=== Data for analysis ===
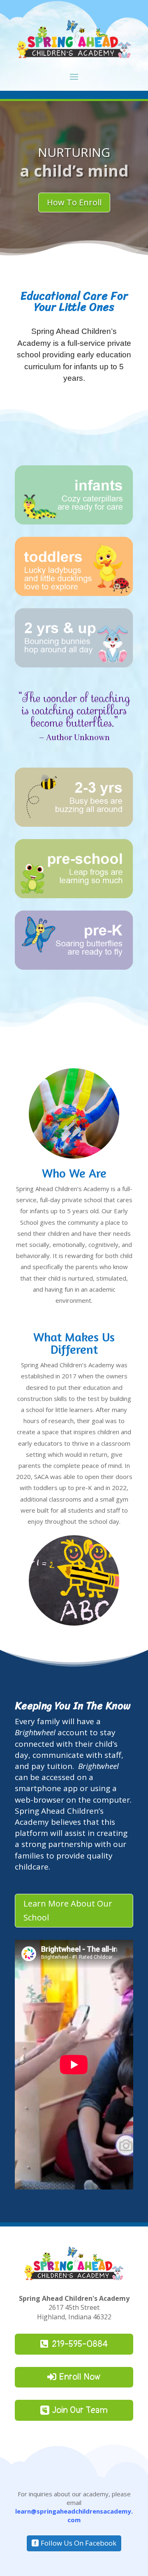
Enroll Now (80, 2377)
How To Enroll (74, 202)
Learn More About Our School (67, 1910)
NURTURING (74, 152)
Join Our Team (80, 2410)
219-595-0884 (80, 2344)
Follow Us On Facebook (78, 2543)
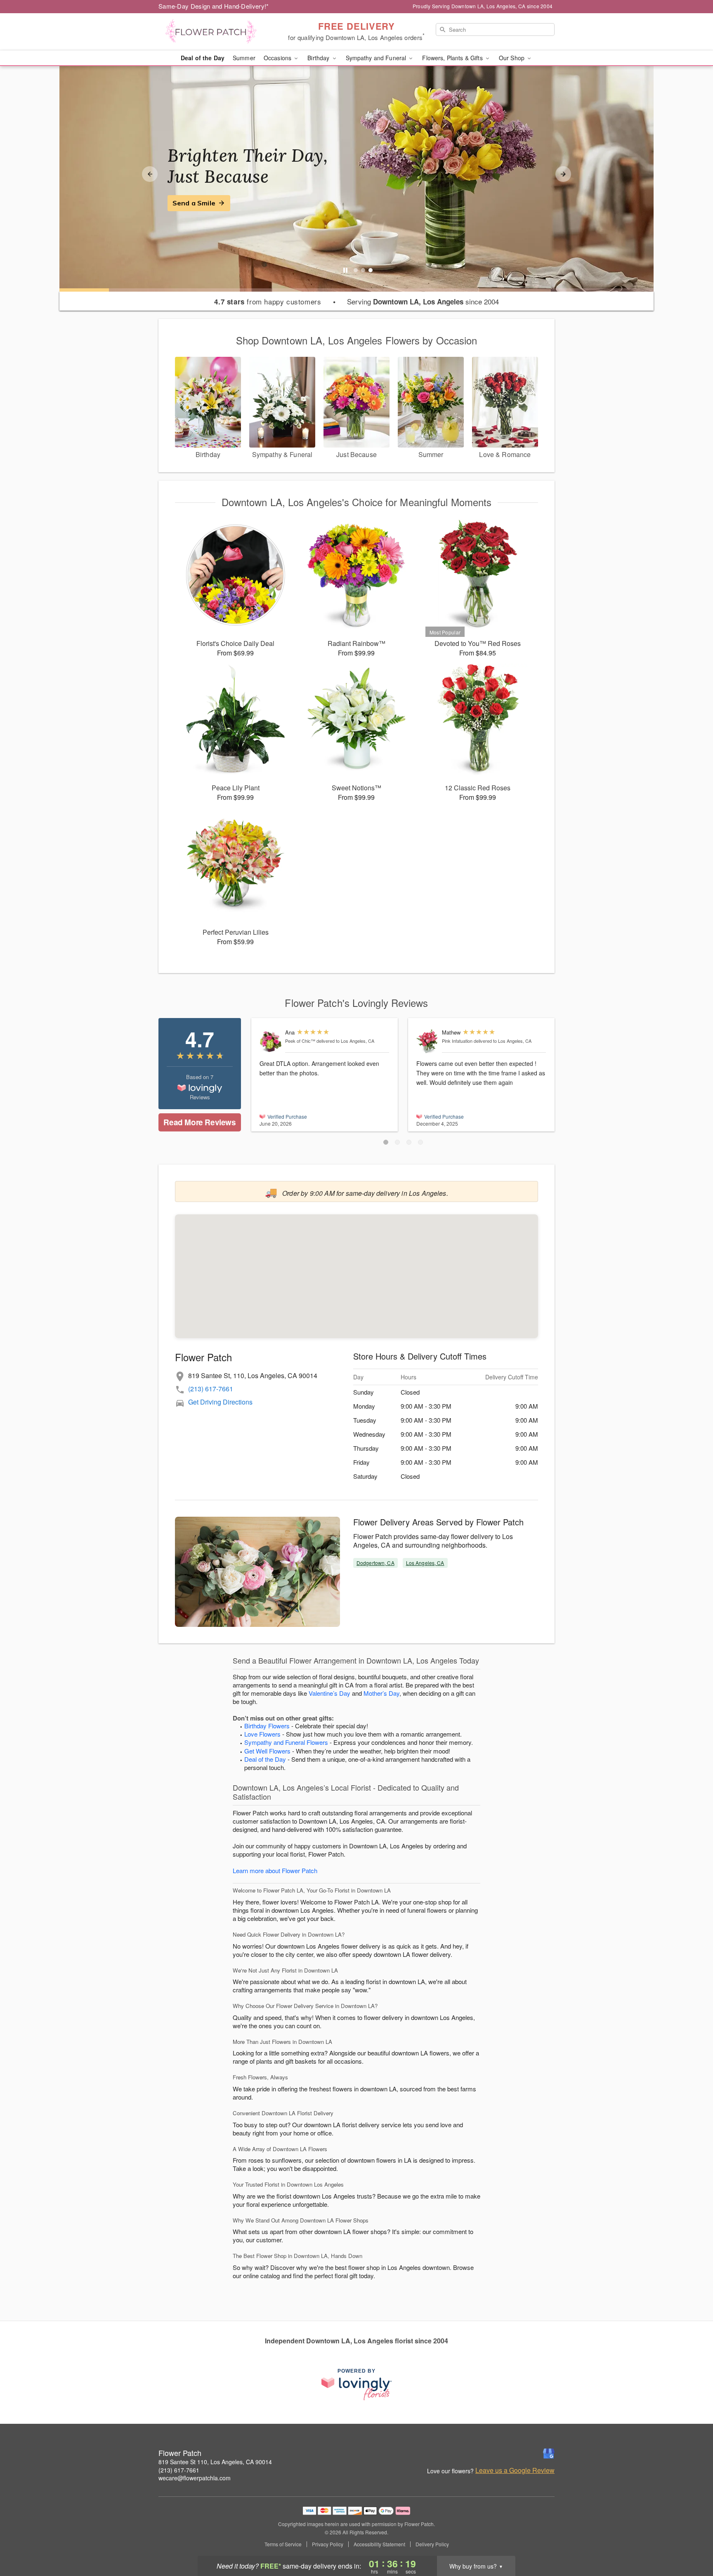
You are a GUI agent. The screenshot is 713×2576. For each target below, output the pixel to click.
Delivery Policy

=== Task to carry out ===
Only the lines from the one containing "Learn More About Our School (67, 1910)" through the last line of the data may appear in the answer, each given again exactly and with pictures left out.

=== Written solution ===
Learn More About Our School (67, 1910)
NURTURING (74, 152)
Join Our Team (80, 2410)
219-595-0884 (80, 2344)
Follow Us On Facebook (78, 2543)
You are a GUI agent. The screenshot is 713×2576. For each target below, output the pixel to click.
Delivery Policy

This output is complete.